Last April Labour’s international development spokesperson, Preet Gill, argued for debt cancellation for poorest countries amid the Covid-19 crisis. ‘It is unacceptable that some of the poorest countries are being expected to prioritise debt repayments over the safety of their citizens during the world’s worst health crisis in over 100 years,’ she said. ‘If we can ensure the most vulnerable people are protected overseas it will help us to quickly tackle this crisis. In the long run this will also protect people and front-line services in the UK.’

Yet Keir Starmer’s spokesman today rejected debt cancellation, saying ‘that’s not a policy of the Labour party…That’s not our policy.’ It is possible that the spokesman simply made a mistake; no one can be expected to know Labour’s policy inside out on every topic, all the more so given policy development is a work in progress as the party realigns.

If Labour’s view has shifted against debt cancellation it will mark an unwelcome sea change. Making the case for the value of aid and debt relief has been a hallmark of Labour for decades, most famously under Tony Blair, Brown and Clare Short in the New Labour Government that established DFID, which came to be seen as a global leader.

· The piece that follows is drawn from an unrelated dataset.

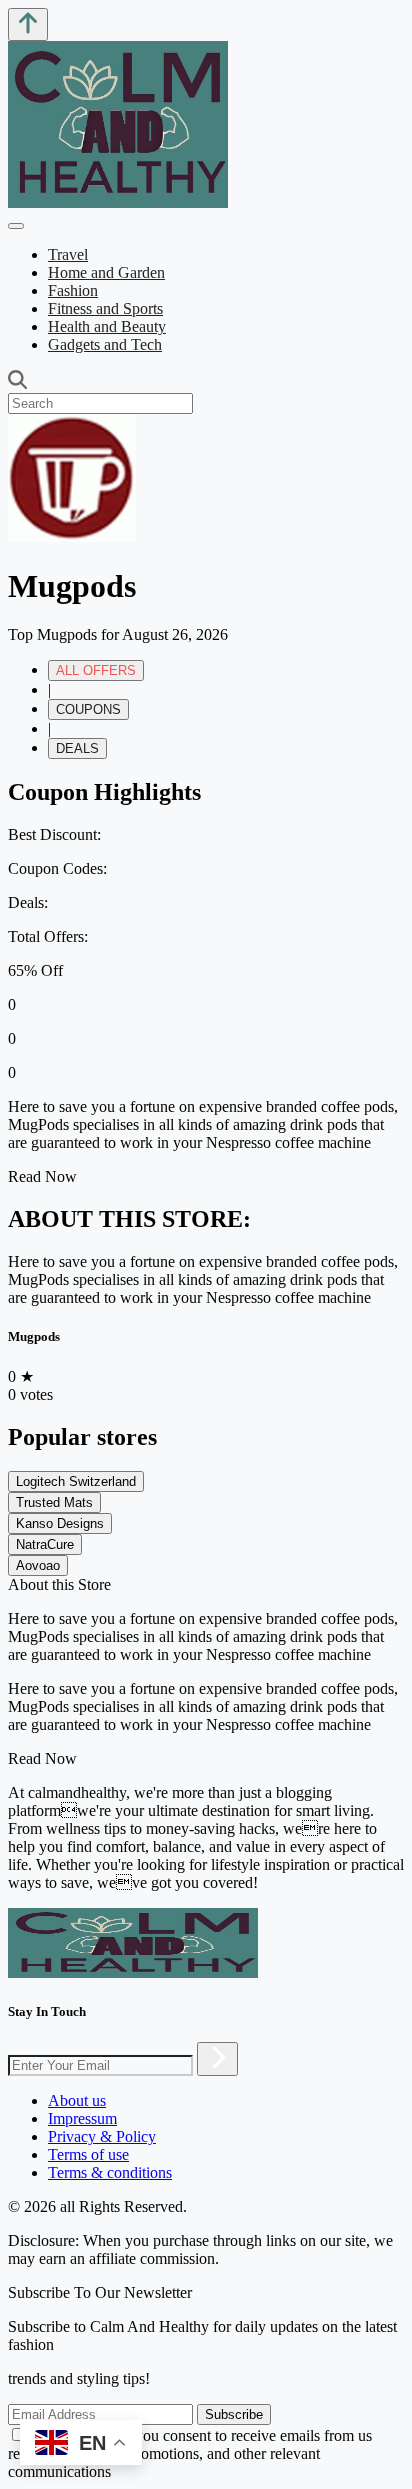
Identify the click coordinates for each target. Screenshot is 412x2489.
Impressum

Labour’s commitment to aid became a clear dividing line with the Conservatives, whose decision last year to downgrade the aid budget from 0.7% to 0.5% of GDP was rightly denounced. The cut will ‘damage the UK’s reputation around the world’ and show that the UK ‘is no longer interested in fulfilling our responsibilities or leading on the global stage’ said Preet Gill.

If Labour has stepped back from its commitment to debt relief campaigners will fear that it is part of the party’s attempt to appeal to voters in the Red Wall, some of whom no doubt oppose aid spending. Doing so would be a political error – such voters would be unlikely to believe the party’s change of position and even if they did would stick with the party that just cut the spending they dislike. It would also alienate the majority of Labour’s voter base which believes in aid and the UK’s role as a force for good on the world stage.

Public opinion is in any case unlear. In the last 18 months major surveys have found that two thirds of British people both support keeping the 0.7% commitment as ‘a major priority’ and cutting it. Both cannot be true.

For Labour there is the bigger question of what Keir Starmer’s Labour Party wants to be. If Labour steps  away from its commitment to the world’s poorest – a commitment that has held through leaders from Blair to Corbyn – many will wonder at the leadership’s rationale. The commitment to aid has been of huge value in itself and as shorthand for the party’s commitment to decency, ethics and internationalist values.

‘Labour’s foreign policy will always be rooted in our values,’ said Starmer at the Fabian conference in mid January. ‘We’re proudly patriotic. And we’re proudly internationalist too. I believe that after a decade of global retreat Britain needs to be a far stronger and more confident voice on the international stage.’

Labour members and voters will find those words hard to square with a lost commitment to the world’s poorest through debt relief. Even if it believes that aid is unpopular among the public it will find that aping the views of focus groups will bring limited poll boosts.

Voters are not looking for a more competent Conservative Party with the same prejudices, jealousies and callousness to those in need. They are looking for an alternative, and for a party willing to stand up for its values and make the case for policies it believes to be right.

Mike Buckley is Director of Campaign Central and is a Labour adviser.